IW - thanks for checking in.

Things that have happened in the past few months, which I haven’t posted about much for anonymity’s sake, have cemented that I am completely done. I may forgive but I will never forget.

Everyone here has a different tolerance level for the WAS I guess. I don’t think of it in terms of how long it might take for them to turn around. I just came around to the idea that I deserve happiness. Living under a microscope where my WAW is just waiting for something to happen so she can take the kids away - that’s not tolerable for me. We had something pretty good when we were younger, it gradually eroded. My W has never been one to take responsibility for her part in relationship conflict, whether with me, her family, friends, colleagues. I guess she may change at some point. I’m not waiting around. Yes, DB preaches patience and equanimity. It also preaches self-respect and self-care.
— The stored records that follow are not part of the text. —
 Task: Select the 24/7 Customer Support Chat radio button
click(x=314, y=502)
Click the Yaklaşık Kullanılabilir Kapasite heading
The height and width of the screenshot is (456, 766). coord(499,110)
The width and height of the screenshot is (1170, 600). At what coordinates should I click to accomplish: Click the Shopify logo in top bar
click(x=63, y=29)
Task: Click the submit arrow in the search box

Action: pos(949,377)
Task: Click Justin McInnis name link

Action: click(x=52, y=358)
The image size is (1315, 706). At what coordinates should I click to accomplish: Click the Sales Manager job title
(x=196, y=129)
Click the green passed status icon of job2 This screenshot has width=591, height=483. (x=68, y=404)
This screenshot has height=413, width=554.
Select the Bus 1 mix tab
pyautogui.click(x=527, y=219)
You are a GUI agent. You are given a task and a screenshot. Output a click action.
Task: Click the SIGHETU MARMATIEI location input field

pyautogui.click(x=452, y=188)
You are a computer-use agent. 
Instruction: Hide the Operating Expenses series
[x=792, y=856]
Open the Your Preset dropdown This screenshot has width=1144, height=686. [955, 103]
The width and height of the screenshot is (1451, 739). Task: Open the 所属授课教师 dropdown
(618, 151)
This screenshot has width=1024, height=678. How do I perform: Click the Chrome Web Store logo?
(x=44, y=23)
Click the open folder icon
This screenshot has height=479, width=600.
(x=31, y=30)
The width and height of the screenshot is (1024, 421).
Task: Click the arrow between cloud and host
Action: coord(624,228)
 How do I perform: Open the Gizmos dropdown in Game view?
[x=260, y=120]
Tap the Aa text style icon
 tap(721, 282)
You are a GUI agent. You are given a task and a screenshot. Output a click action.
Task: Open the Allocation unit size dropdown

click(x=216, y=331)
I calmly reached the point where I realized, to my core, that I needed to secure my future with my children, and move on 100%. This process is difficult, but had I not initiated it, I would still be stuck in limbo. I realized I was trying too hard to be some super-Zen patient monk, rather than just try to be happy day to day. It’s a fine line... when do you move on? How long do you stay patient while life goes by? It’s different for everyone. It takes time for a WAS to turn back towards the MR. or it may never happen?

Put simply, I called her bluff after a year of hoping things could shift towards at least an amicable D. And she proved me right by showing she was planning to take them away all along. There will be no R and I am 1000% okay with that! I am at peace.